President Trump’s new budget will be officially rolled out this week, and it’s even worse than we imagined.
In the White House budget for 2018 and beyond, some of the worst aspects of the original budget outline have been preserved despite massive public outcry. One of the most controversial proposals in the 2018 budget is a provision that would allow for $800 billion to be cut from state Medicaid funding — which provides healthcare for low-income Americans — despite calls from Senate Republicans, including arch-conservative Sen. Ted Cruz (R-Texas) and moderate Susan Collins (R-Maine), to include the expanded Medicaid that came with the Affordable Care Act (Obamacare). If the Medicaid cuts are approved by Congress, it would mean an estimated 10 million people would lose their healthcare.
Along with the Medicaid cuts, the Trump budget would cut $1.7 trillion from social safety net programs over the next decade.

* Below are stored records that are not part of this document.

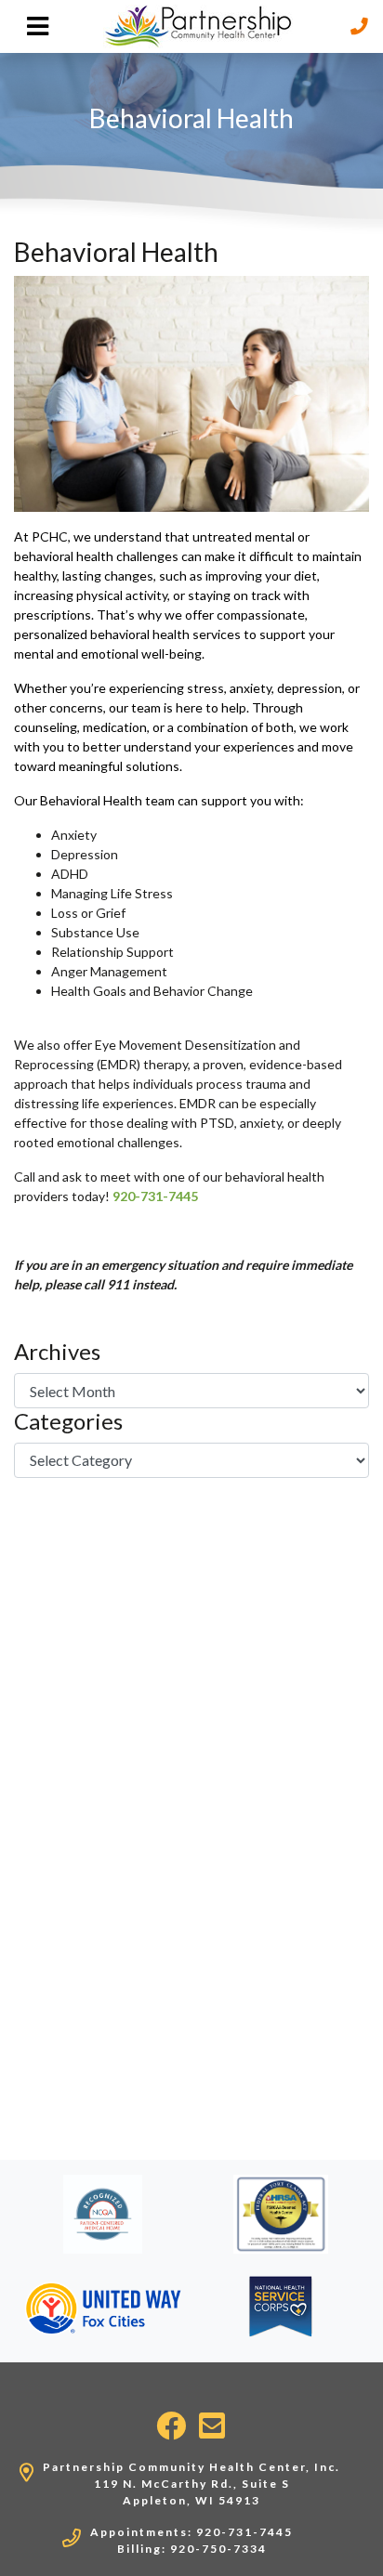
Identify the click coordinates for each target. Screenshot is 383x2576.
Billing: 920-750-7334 (192, 2549)
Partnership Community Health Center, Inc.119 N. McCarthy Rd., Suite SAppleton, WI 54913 (191, 2483)
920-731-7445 (155, 1196)
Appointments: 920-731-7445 (191, 2532)
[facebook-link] (172, 2425)
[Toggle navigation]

The chief focus of the cuts would be programs aimed at helping the poor, like the Children’s Health Insurance Program (CHIP), Social Security and Disability Insurance (SSDI), and the Supplemental Nutrition Assistance Program (SNAP, popularly known as food stamps), which 44 million Americans depended on in 2016. According to Axios, the White House budget will also give states more leeway in tying work requirements for able-bodied adults in order to qualify for social welfare programs.
While the full new White House budget document won’t be officially released until Tuesday, it’s likely that it will flesh out the proposals initially outlined in the White House’s budget blueprint several months ago. The Trump budget is likely to include the tax cut package Trump proposed in April, which would repeal the Alternative Minimum Tax (AMT) and the estate tax, which is only paid by the richest 0.2 percent of American households. The Trump tax plan would also cut the corporate tax rate from 35 percent to 15 percent. Vox estimates the Trump tax plan would save the Trump Organization tens of millions of dollars in taxes each year.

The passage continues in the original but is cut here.